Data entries
******************************

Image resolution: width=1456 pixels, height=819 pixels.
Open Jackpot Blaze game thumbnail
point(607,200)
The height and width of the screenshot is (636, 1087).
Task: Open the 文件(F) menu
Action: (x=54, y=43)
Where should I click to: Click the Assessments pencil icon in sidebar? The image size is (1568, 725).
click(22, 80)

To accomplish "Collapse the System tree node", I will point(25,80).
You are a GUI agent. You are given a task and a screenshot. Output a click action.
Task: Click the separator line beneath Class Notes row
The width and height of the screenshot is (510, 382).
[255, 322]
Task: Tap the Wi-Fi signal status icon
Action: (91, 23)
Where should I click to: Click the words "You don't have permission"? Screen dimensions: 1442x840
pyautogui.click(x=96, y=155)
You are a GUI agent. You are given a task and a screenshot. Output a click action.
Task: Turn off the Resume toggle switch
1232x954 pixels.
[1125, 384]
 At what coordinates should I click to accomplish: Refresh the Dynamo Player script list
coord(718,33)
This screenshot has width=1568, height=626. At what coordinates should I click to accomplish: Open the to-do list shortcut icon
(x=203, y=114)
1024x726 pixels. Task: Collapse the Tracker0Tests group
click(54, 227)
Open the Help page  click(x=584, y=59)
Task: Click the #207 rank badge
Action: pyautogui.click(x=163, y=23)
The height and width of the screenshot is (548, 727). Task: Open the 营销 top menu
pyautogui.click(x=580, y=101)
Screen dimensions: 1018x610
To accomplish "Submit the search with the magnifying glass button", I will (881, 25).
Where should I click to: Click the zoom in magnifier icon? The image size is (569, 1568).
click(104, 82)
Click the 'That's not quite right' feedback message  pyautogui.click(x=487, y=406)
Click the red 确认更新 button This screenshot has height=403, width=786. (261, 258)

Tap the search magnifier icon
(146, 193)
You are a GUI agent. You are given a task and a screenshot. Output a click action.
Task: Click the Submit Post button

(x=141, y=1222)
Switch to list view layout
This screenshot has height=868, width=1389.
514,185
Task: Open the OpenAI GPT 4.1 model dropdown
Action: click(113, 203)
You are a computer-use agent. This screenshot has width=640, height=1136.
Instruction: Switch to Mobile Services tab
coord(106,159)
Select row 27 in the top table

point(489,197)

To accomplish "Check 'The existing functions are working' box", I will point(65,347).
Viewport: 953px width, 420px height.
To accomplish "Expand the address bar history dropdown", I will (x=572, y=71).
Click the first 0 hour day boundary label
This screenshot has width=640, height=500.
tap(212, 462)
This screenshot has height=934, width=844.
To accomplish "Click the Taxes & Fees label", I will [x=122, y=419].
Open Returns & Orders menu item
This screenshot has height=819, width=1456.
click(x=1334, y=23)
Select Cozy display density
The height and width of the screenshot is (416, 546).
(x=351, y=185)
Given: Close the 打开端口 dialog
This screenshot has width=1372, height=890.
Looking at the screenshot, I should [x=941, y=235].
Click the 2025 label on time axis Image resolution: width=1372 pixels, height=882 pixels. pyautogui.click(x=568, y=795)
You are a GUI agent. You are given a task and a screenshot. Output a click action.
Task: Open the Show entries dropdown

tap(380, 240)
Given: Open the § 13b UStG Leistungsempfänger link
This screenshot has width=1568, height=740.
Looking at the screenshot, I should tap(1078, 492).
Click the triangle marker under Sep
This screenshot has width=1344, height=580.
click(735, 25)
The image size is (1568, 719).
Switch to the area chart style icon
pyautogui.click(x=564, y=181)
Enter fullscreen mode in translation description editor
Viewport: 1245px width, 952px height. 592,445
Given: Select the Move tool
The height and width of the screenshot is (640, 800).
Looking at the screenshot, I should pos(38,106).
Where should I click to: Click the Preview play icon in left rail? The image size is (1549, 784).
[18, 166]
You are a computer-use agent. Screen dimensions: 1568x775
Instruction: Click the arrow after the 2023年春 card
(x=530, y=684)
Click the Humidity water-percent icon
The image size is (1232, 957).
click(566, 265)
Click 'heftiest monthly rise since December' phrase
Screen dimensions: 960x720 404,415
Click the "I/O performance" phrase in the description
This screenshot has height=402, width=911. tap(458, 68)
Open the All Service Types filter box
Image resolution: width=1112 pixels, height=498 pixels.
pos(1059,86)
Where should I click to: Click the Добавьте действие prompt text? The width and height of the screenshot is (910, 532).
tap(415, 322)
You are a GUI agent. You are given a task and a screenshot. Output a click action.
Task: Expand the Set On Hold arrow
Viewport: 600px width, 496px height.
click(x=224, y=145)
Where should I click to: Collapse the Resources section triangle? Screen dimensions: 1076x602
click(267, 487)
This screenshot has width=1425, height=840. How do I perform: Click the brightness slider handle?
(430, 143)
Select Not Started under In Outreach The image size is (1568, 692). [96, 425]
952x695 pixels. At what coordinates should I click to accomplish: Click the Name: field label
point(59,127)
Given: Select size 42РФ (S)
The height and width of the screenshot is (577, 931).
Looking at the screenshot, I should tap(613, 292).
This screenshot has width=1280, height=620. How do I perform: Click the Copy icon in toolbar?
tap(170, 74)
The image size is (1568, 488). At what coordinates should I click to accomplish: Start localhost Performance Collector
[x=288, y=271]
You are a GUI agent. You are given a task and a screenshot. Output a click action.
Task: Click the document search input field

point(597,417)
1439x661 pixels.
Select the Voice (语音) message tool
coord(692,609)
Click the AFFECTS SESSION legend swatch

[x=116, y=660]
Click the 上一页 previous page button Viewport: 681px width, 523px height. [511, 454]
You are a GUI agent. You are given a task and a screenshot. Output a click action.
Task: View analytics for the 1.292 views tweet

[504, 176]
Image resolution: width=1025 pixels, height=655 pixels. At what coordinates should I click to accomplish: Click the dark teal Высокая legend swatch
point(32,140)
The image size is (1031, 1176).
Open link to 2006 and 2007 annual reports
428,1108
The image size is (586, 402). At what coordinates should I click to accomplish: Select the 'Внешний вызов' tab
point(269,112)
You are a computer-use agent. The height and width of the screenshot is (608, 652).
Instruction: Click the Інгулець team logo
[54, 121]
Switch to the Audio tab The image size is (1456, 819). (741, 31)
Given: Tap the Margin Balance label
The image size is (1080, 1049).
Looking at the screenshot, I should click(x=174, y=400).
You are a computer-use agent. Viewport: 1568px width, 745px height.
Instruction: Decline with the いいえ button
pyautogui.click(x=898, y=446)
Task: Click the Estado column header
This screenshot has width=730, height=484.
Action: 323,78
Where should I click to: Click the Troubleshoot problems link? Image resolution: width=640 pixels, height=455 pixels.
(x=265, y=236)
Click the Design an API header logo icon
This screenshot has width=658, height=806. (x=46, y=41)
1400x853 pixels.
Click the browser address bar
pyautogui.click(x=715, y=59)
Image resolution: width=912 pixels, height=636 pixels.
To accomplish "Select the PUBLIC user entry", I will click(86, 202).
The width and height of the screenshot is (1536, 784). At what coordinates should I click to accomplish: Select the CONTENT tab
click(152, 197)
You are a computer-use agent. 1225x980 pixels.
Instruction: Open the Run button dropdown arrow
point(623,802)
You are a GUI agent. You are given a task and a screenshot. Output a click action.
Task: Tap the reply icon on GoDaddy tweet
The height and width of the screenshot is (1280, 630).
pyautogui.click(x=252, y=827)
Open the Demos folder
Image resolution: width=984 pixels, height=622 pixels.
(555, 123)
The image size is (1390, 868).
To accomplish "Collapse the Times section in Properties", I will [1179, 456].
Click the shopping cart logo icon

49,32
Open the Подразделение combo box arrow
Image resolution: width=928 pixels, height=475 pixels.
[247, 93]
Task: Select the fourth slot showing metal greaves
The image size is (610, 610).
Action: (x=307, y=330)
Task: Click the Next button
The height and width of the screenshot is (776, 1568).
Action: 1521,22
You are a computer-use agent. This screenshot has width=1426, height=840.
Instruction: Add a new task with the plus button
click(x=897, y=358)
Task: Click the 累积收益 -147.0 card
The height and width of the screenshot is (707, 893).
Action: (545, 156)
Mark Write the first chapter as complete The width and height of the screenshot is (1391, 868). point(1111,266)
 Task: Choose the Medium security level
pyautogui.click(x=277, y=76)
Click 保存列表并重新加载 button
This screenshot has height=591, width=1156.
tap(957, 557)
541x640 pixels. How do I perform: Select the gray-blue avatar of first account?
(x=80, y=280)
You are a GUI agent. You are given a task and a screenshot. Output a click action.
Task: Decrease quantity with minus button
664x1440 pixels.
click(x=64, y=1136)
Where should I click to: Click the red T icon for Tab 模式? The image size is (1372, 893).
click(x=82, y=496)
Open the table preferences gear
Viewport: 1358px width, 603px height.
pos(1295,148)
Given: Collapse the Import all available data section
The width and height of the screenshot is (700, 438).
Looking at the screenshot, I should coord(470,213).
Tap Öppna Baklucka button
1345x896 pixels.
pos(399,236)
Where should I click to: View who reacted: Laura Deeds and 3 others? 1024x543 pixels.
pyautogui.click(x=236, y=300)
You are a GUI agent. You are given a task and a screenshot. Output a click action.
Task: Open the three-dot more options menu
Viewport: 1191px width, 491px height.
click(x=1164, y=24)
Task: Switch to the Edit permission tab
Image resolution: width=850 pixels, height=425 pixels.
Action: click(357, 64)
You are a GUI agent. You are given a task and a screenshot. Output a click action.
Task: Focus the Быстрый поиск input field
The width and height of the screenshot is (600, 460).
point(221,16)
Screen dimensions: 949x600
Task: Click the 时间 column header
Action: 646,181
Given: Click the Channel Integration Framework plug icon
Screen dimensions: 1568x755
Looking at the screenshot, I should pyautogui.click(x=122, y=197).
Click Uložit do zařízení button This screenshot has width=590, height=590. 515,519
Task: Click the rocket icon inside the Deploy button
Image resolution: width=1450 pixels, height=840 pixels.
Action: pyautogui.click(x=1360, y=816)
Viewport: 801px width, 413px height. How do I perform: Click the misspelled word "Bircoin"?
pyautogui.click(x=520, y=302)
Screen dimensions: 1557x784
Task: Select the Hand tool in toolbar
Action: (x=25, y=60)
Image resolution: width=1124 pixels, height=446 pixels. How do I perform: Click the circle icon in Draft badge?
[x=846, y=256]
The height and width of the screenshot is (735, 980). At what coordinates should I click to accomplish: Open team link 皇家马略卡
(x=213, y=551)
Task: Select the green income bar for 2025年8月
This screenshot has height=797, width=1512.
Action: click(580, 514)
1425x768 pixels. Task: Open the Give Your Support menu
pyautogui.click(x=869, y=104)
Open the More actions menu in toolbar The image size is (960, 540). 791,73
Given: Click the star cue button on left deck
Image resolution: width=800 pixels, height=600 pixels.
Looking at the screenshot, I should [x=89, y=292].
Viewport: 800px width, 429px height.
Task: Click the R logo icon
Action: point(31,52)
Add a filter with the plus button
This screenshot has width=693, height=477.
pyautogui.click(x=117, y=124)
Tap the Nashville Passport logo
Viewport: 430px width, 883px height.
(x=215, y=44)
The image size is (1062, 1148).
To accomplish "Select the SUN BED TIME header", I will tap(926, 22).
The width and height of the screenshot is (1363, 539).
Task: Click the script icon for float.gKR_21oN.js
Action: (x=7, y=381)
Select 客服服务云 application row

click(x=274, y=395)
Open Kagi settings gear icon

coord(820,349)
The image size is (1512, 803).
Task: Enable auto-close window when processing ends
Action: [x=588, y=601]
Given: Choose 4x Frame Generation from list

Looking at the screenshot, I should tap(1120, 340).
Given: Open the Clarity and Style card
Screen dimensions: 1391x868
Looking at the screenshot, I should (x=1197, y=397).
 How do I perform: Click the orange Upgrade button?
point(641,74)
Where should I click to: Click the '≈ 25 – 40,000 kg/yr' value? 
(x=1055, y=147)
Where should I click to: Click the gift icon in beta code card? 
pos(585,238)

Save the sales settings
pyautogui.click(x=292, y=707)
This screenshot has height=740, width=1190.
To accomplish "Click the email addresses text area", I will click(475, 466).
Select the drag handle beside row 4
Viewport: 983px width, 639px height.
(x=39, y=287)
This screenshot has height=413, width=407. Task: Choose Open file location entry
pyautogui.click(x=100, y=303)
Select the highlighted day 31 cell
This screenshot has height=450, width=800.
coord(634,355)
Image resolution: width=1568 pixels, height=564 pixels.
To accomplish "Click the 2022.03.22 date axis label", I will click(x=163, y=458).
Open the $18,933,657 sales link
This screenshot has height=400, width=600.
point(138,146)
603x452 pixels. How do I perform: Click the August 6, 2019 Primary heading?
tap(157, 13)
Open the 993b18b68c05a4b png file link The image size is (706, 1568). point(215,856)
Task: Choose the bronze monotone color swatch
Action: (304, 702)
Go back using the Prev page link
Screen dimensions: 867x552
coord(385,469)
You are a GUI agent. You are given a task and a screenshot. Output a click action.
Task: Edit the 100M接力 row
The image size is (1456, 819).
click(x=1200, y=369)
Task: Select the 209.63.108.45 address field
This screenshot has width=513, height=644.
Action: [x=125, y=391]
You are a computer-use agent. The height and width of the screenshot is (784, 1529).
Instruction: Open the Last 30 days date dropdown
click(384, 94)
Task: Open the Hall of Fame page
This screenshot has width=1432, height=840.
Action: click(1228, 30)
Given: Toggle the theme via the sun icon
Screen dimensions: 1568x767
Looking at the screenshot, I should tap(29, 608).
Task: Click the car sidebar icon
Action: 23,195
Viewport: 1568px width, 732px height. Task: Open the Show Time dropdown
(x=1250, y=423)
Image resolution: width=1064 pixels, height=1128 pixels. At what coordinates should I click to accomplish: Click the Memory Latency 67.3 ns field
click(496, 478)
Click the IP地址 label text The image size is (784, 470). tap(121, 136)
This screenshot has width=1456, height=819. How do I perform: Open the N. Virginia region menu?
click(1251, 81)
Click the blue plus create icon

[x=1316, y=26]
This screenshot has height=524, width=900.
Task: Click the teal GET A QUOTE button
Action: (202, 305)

******************************

- _Task details_
Write out the lines of the data entries exactly, from the start of the material through the line holding "Action: (91, 23)", inclusive.

- _Written solution_
Image resolution: width=1456 pixels, height=819 pixels.
Open Jackpot Blaze game thumbnail
point(607,200)
The height and width of the screenshot is (636, 1087).
Task: Open the 文件(F) menu
Action: (x=54, y=43)
Where should I click to: Click the Assessments pencil icon in sidebar? The image size is (1568, 725).
click(22, 80)

To accomplish "Collapse the System tree node", I will point(25,80).
You are a GUI agent. You are given a task and a screenshot. Output a click action.
Task: Click the separator line beneath Class Notes row
The width and height of the screenshot is (510, 382).
[255, 322]
Task: Tap the Wi-Fi signal status icon
Action: (91, 23)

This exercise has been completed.